A LEADING accountant has launched a furious broadside on tax office chiefs, labelling them ‘cynical and heartless’.
Paul Hornby spoke out against HMRC after it was announced that self-assessment customers will not receive a penalty for submitting late online tax returns if they file by February 28.
The managing director of JF Hornby and Co had joined major accountancy bodies earlier this month in calling for a relaxation of the deadline to reduce pressure on covid-hit businesses.
He said: “This is a classic case of smoke and mirrors, a token gesture from HMRC which is too little, too late.
“Hundreds of firms have paid staff overtime and, like us, have struggled to get the office in shape during a national lockdown in order to hit this deadline.
“Meanwhile tens of thousands of business owners across the country, already struggling to mitigate the effects of the pandemic, have endured stress and panic to hit the deadline, when their real focus should have been on their companies.
“As soon as lockdown started HMRC could have made this announcement, but they cynically left it to the last minute to have everyone rushing around.

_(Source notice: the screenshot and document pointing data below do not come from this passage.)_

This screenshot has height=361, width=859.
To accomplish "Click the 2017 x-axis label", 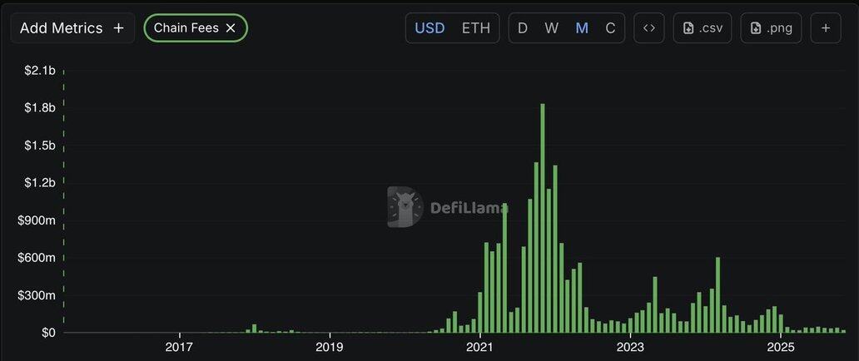I will coord(180,346).
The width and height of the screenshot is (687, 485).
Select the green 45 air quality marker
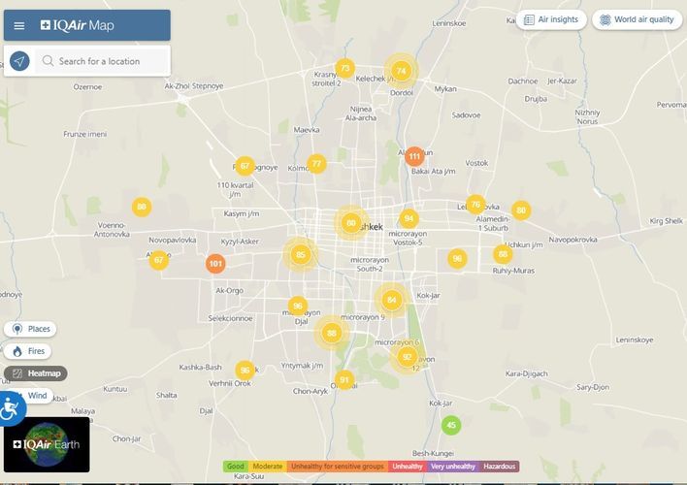pos(450,425)
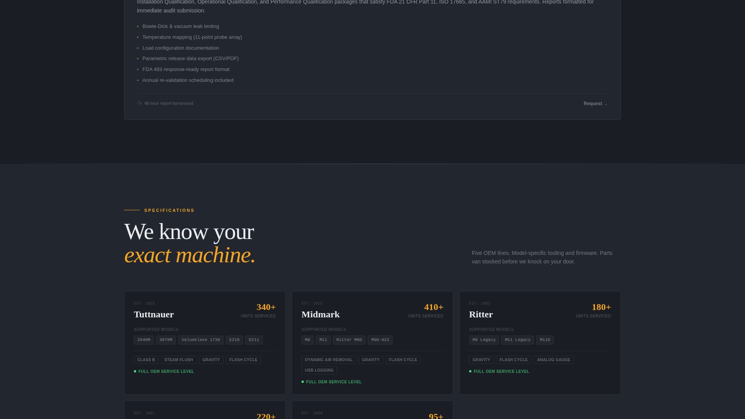Click the 410+ units serviced counter for Midmark
745x419 pixels.
433,307
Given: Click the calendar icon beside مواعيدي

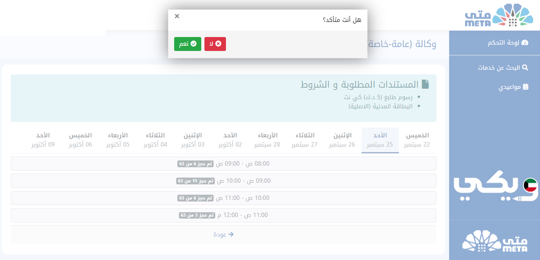Looking at the screenshot, I should coord(525,87).
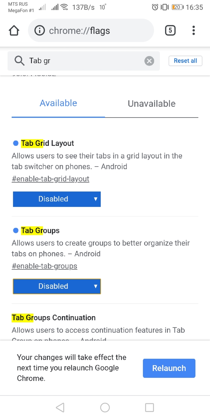
Task: Tap the site info icon in address bar
Action: point(40,31)
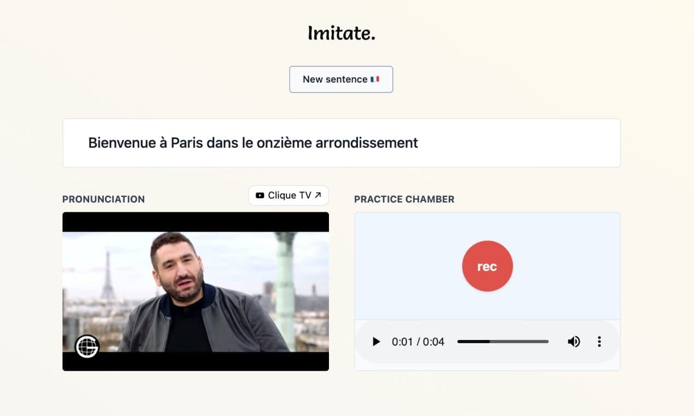Mute the audio player volume icon

pos(574,342)
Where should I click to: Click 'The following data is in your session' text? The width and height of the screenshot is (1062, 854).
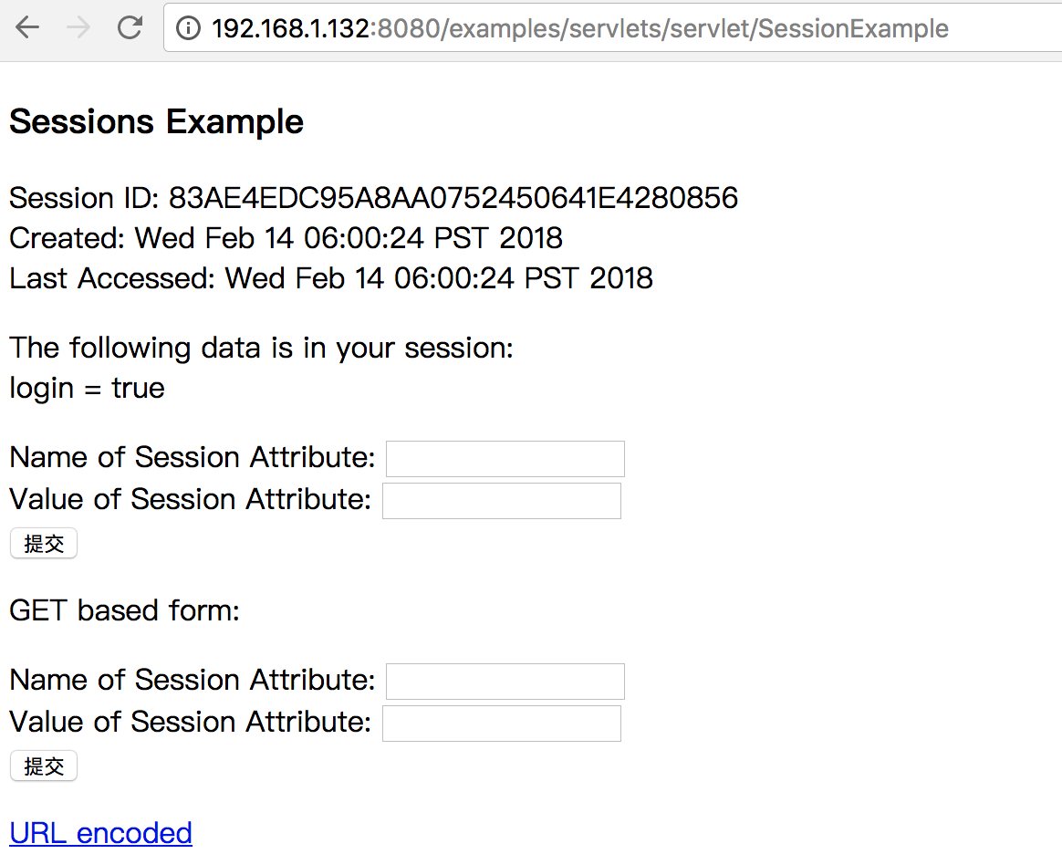click(x=261, y=349)
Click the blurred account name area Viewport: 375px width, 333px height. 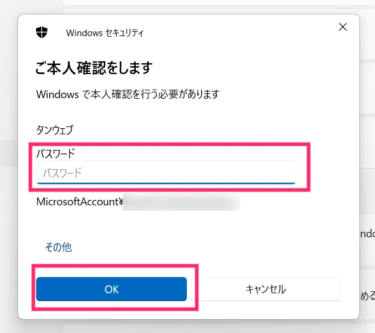(x=181, y=202)
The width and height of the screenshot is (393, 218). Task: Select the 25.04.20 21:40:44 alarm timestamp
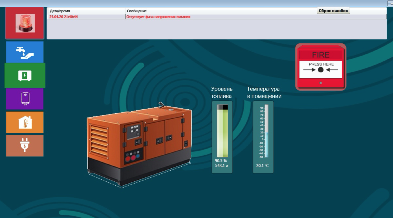64,17
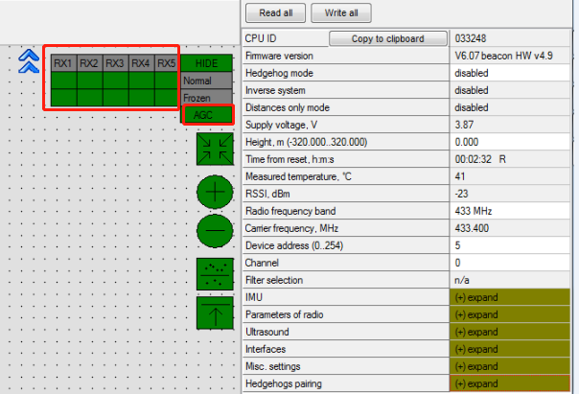Toggle the RX1 sensor cell
579x394 pixels.
pyautogui.click(x=63, y=63)
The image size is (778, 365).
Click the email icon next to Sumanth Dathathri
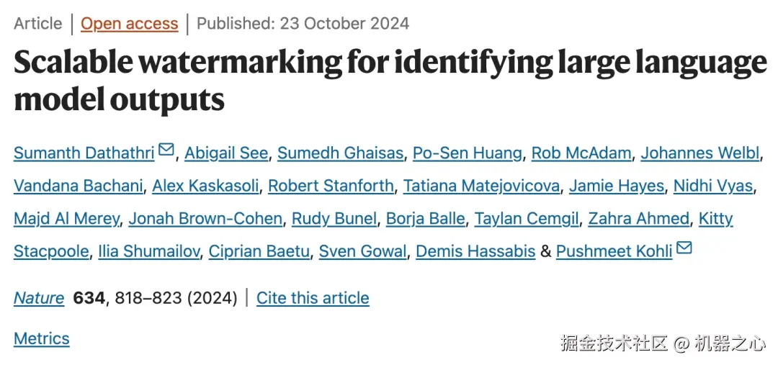[x=166, y=150]
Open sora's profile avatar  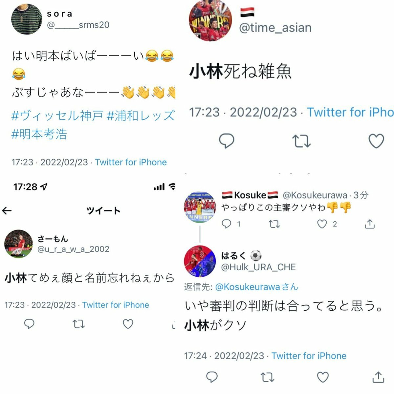pyautogui.click(x=27, y=19)
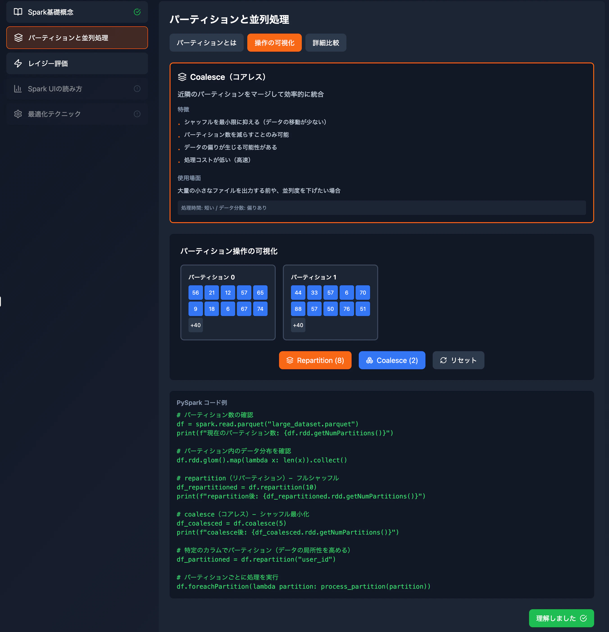This screenshot has height=632, width=609.
Task: Click data block 56 in パーティション 0
Action: (195, 293)
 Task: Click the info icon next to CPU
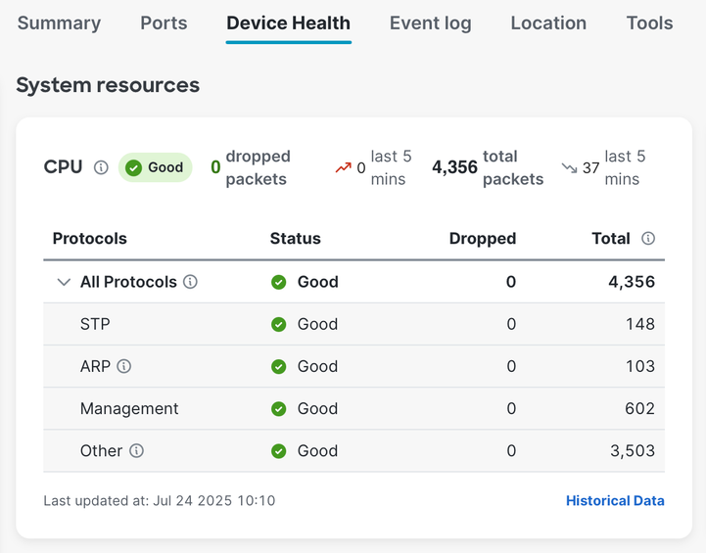101,167
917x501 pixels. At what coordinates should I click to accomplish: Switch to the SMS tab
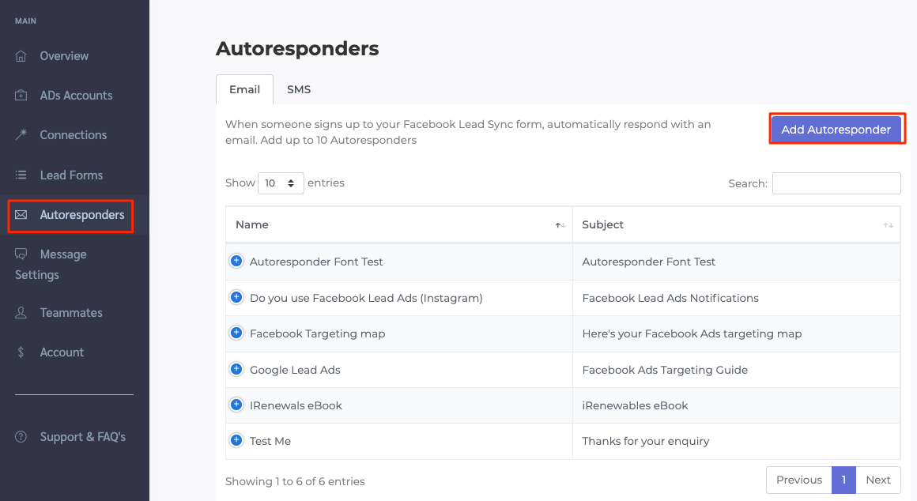click(x=299, y=89)
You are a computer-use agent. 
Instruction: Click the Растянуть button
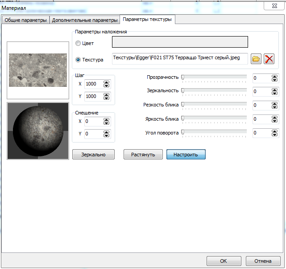[143, 155]
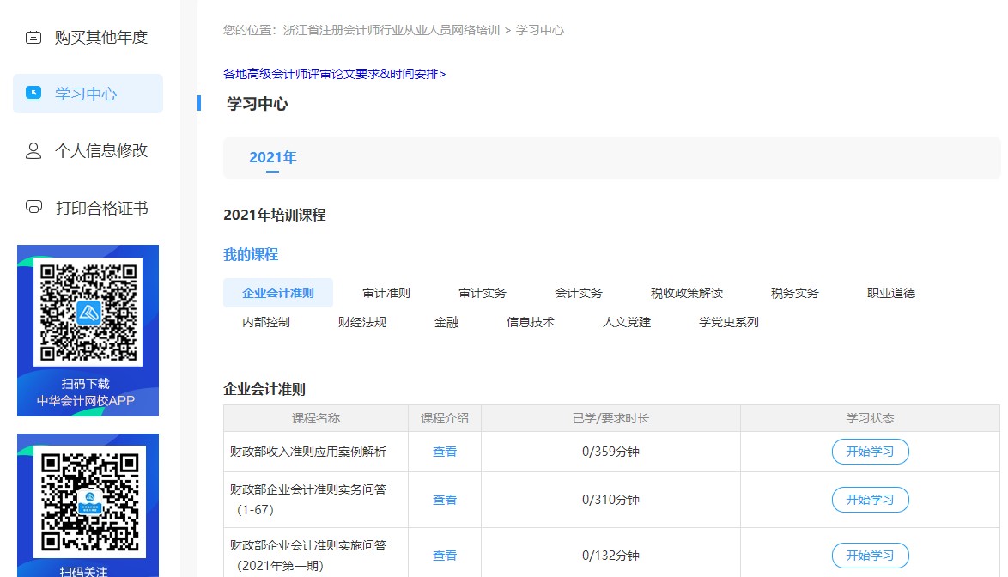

“How is that sort of behaviour representative of the fantastic spirit of togetherness that we have witnessed so many times over the last year. Sadly, it shows HMRC for what they are. Heartless and completely out of touch with reality.”
The revenue body is still encouraging anyone who has not yet filed their tax return to do so by the January 31 online returns deadline, if possible.
Anyone who cannot file their return by January 31 will not receive a late filing penalty if they file online by February 28.
Taxpayers are still obliged to pay their bill by January 31, however. Interest will be charged from February 1 on any outstanding liabilities.
At JF Hornby & Co, staff have been working extended days to complete tax returns. And the volume of work has necessitated a return to the office for some team members after it was shut down to enable remote working on January 5.
Paul said: “Since the first lockdown was announced last March, we have done everything in our power to support our team with remote working and when it became possible, a safe return to the office.
“The reality of this time of year, however, is that we are dealing with tens of thousands of documents, many hundreds of individual tax returns and need access to systems that require stable internet connectivity. The returns we administer will result in up to £10million in taxes for the Treasury and ensure our clients stay on the right side of HMRC.”
A limited number of people have now returned to the covid-secure offices of JF Hornby & Co in Ulverston where they are working to hit the January 31 deadline whilst also offering a service for clients who do not have access to digital devices.
More than 8.9 million customers have already filed their tax return.
Late filing usually attracts an initial £100 penalty, followed by further potential charges, unless the customer has a reasonable excuse for filing late.
Support is also available for customers who may need help with their tax liabilities.
Once they have completed their 2019-20 tax return, customers can set up an online payment plan to spread self-assessment bills of up to £30,000 over up to 12 monthly instalments.
HMRC said customers with bills of more than £30,000, or who need longer than 12 months to pay their bill, can call it to discuss time to pay.